[Data extracts]
+--
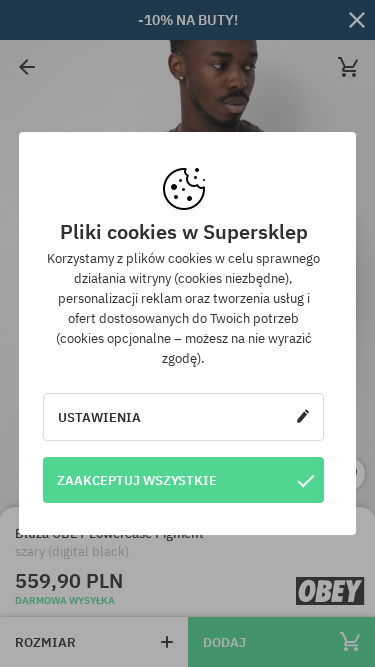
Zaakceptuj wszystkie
+--
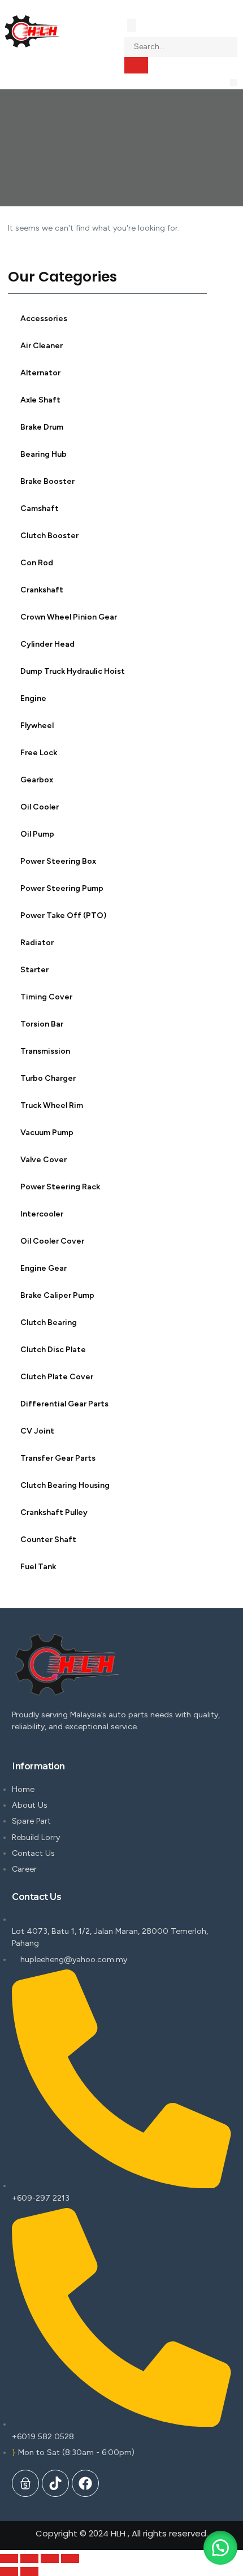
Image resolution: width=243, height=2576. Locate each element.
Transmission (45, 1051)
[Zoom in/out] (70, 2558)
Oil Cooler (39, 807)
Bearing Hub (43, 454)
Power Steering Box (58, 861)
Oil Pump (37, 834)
+--
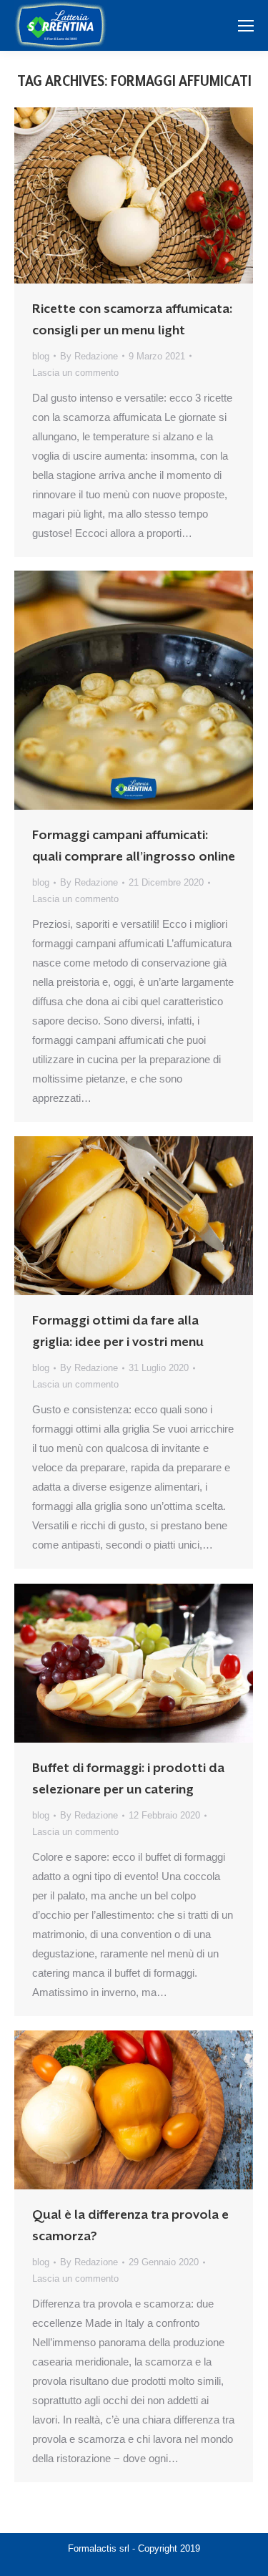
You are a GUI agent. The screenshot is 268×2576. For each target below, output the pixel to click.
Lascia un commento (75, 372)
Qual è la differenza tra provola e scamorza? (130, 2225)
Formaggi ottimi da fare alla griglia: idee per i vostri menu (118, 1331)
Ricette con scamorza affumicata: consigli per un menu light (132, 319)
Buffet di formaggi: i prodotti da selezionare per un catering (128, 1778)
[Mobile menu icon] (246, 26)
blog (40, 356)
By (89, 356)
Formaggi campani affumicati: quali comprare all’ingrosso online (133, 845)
+--
Task for the records above: copy every line in which the word "each" occurs.

Image resolution: width=243, height=2576. Locate each element.
You are a GUI agent. The screenshot is 268×2576. For each target below, output the pixel to click.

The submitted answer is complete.